Whatever the records say, set them down exactly.

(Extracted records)
▶

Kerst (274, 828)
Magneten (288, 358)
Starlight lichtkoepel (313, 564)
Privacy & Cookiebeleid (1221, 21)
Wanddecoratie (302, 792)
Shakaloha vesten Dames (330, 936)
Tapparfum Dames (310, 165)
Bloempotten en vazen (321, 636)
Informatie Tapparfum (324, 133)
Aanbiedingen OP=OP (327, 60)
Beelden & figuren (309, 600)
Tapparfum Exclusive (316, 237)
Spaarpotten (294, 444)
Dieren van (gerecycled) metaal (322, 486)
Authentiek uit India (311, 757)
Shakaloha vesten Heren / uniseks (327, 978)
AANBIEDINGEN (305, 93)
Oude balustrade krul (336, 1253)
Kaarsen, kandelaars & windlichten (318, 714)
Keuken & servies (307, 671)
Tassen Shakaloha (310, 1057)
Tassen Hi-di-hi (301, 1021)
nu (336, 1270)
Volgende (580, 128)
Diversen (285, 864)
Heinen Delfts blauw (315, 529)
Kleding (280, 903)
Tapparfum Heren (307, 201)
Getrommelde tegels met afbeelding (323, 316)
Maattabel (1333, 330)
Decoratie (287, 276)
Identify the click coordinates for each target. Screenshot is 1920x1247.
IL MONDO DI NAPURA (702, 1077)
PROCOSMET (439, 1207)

◀

• Written reply:
Kerst (274, 828)
Magneten (288, 358)
Starlight lichtkoepel (313, 564)
Privacy & Cookiebeleid (1221, 21)
Wanddecoratie (302, 792)
Shakaloha vesten Dames (330, 936)
Tapparfum Dames (310, 165)
Bloempotten en vazen (321, 636)
Informatie Tapparfum (324, 133)
Aanbiedingen OP=OP (327, 60)
Beelden & figuren (309, 600)
Tapparfum Exclusive (316, 237)
Spaarpotten (294, 444)
Dieren van (gerecycled) metaal (322, 486)
Authentiek uit India (311, 757)
Shakaloha vesten Heren / uniseks (327, 978)
AANBIEDINGEN (305, 93)
Oude balustrade krul (336, 1253)
Kaarsen, kandelaars & windlichten (318, 714)
Keuken & servies (307, 671)
Tassen Shakaloha (310, 1057)
Tassen Hi-di-hi (301, 1021)
nu (336, 1270)
Volgende (580, 128)
Diversen (285, 864)
Heinen Delfts blauw (315, 529)
Kleding (280, 903)
Tapparfum Heren (307, 201)
Getrommelde tegels met afbeelding (323, 316)
Maattabel (1333, 330)
Decoratie (287, 276)
Identify the click coordinates for each target. Screenshot is 1920x1247.
IL MONDO DI NAPURA (702, 1077)
PROCOSMET (439, 1207)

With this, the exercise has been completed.